SHORT TASK A:
Reproduce everything in the passage on court jurisdiction under the 1956 Act from "It is also necessary" down to "question of jurisdiction.".
SHORT TASK B:
According to the passage on court jurisdiction under the 1956 Act, which authorities other than courts does the Act confer powers on?
SHORT TASK C:
Continue the passage on court jurisdiction under the 1956 Act from the point at which it stops.

SELECTED EXCERPT:
It is also necessary to refer to the definition of
the words "the court" used in the above section.
Section 2(11) of the Act reads as follows :
"2(11). 'the court' means,—
(a) with respect to any matter relating to a company (other than any offence against this Act), the court having jurisdiction under this Act with respect to that matter relating to that company, as provided in section 10;
(b) with respect to any offence against this Act, the Court of a Magistrate of the First Class or, as the case may be, a Presidency Magistrate having jurisdiction to try such offence".
The above provisions in section 2(11) and section 10
fall for consideration on the question of jurisdiction.
It will be noted that there is no express provision
ousting the jurisdiction of the civil court in any particular respect. All that
section 10 does is to state that "the court" having jurisdiction
under the Act shall be the High Court in whose jurisdiction the registered
office of the company is situate, except to the extent to which the
jurisdiction has been conferred on any District Court under sub-section (2) by
a notification issued by the Central Government. The Central Government can
empower a District Court to exercise all or any jurisdiction conferred by this
Act "upon the court", except the jurisdiction conferred by sections
237, 391, 394, 395 and 397 to 407 (both inclusive) and not being the
jurisdiction conferred in respect of companies with paid-up share capital of
not less than Rs. 1 lakh by Part VII and the provisions of the Act relating to
winding up of companies.
It may be seen that there are various provisions in
the Act which refer to "the court", such as sections 107, 155,
163(6), 237, 391, 394, 395 and 397 to 407, 425, etc. The Central Government is
empowered, however, to confer jurisdiction on the District Court powers only in
respect of some of these sections but not all.
In my view, section 10 of the Act only proceeds to
enumerate or specify "the court having jurisdiction under this Act",
wherever such jurisdiction is conferred on "the court" by the other
provisions of the Act. Powers are conferred by the Act not only on courts but
also on other authorities like the Central Government, the Company Law Board
and the Registrar; and where a power is vested in a court, that court has to be
specified. Beyond so specifying the court competent to deal with a matter
arising under the Act, section 10 does not purport to invest the company court
with jurisdiction over every matter arising under the Act. It may be that, in
view of the elaborate provisions contained in the 1956 Act in regard to the
management and the conduct of a company's affairs including important internal
matters of administration, the court's interference by civil court has become
more limited, but the power has not at all been taken away. Every suit for
redress of individual wrongs cannot be considered as merely concerned with
matters of internal management. (M.P. Menon J. in R. Prakasam v. Sree Narayana
Dharma Paripalana Yogam [1980] 50 Comp Cas 611 (Ker)).

STORED DATA:

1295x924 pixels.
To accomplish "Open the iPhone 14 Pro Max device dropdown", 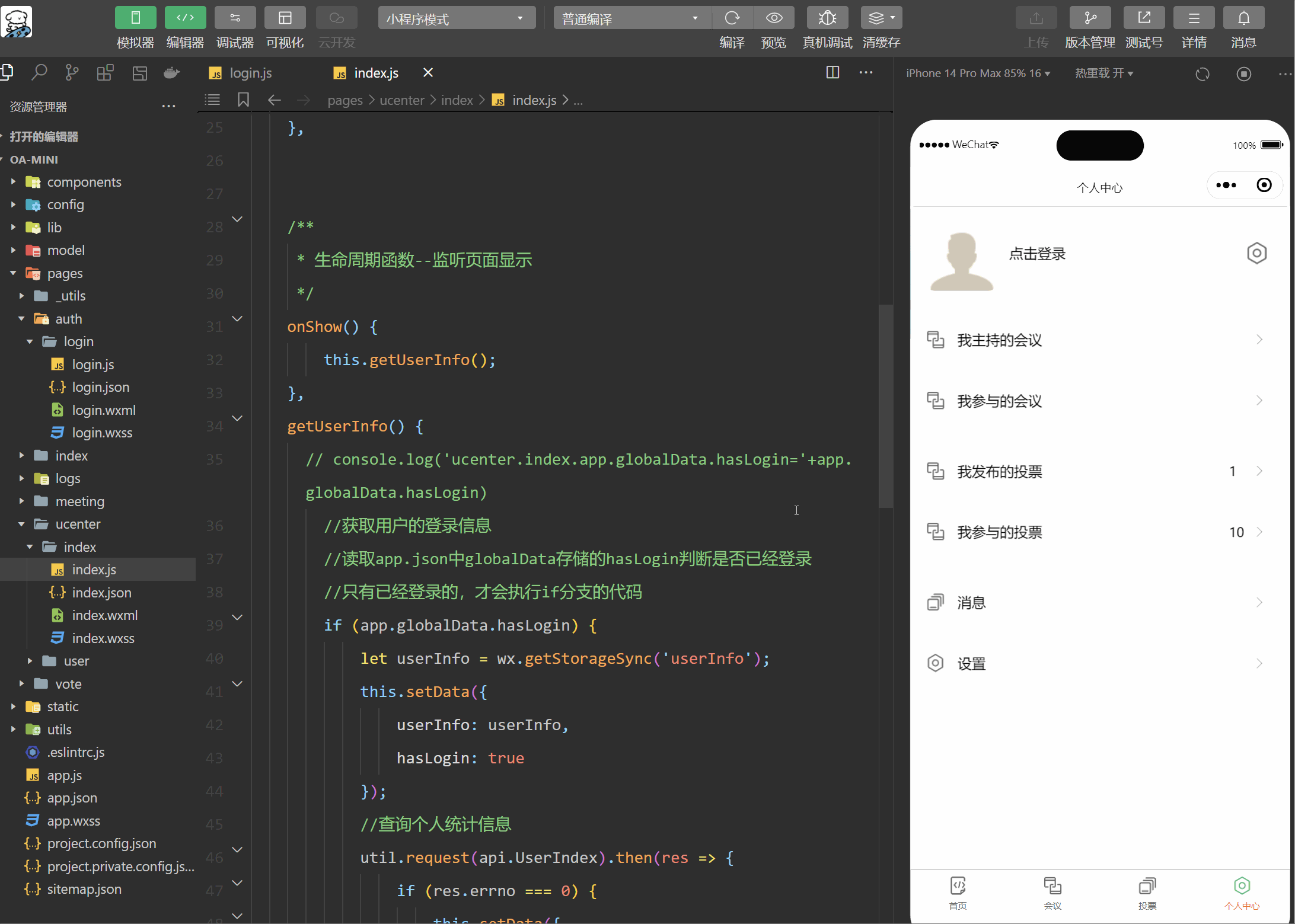I will coord(977,73).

FINAL RESULT A:
It is also necessary to refer to the definition of
the words "the court" used in the above section.
Section 2(11) of the Act reads as follows :
"2(11). 'the court' means,—
(a) with respect to any matter relating to a company (other than any offence against this Act), the court having jurisdiction under this Act with respect to that matter relating to that company, as provided in section 10;
(b) with respect to any offence against this Act, the Court of a Magistrate of the First Class or, as the case may be, a Presidency Magistrate having jurisdiction to try such offence".
The above provisions in section 2(11) and section 10
fall for consideration on the question of jurisdiction.

FINAL RESULT B:
The Central Government, the Company Law Board and the Registrar.

FINAL RESULT C:
In Foss v. Harbottle [1843] 2 Hare 461, the minority
shareholders alleged that the company had a claim in damages against some of
the directors by reason of the fraudulent acts of those directors, but at the
general meeting, the majority resolved that no action should be taken against
them. Two of the minority shareholders took legal proceedings against the
directors and others to compel them to make good the losses to the company. The
court dismissed the action on the ground that, as the acts of the directors
were capable of confirmation by the majority of members, the court should not
interfere. It was thus left to the majority to decide what was for the benefit
of the company. This rule has been applied in several cases later, vide
MacDougallv. Gardiner [1875] 1 Ch 13.
The procedural character of the rule in Foss v.
Harbottle [1843] 2 Hare 461, was explained by Jenkins L.J. in Edwards v.
Halliwell [1950] 2 All ER 1064, 1066 (CA).
Palmer in his Company Law, 21st edition (1968),
points out that in English company law, while the substantive aspects of the
rule of the majority are not neglected, the emphasis is on the procedural
character of that rule. The reasoning on which the rule is founded is that in
these cases, it is for the company to complain, by suing the alleged wrongdoer.
The company is thus the proper plaintiff and the company is ruled by the
majority.
However, the following exceptions to the rule in Foss
v. Harbottle [1843] 2 Hare 461, are admitted as pointed out by Jenkins L.J. in
Edwards v. Halliwell [1950] 2 All ER 1064 (CA), namely, the majority cannot
confirm—
(1) an act which is ultra vires the company or illegal;
(2) an act which constitutes a fraud against the minority and the wrongdoers are themselves in control of the company; or
(3) a resolution which requires a qualified majority but has been passed by a simple majority.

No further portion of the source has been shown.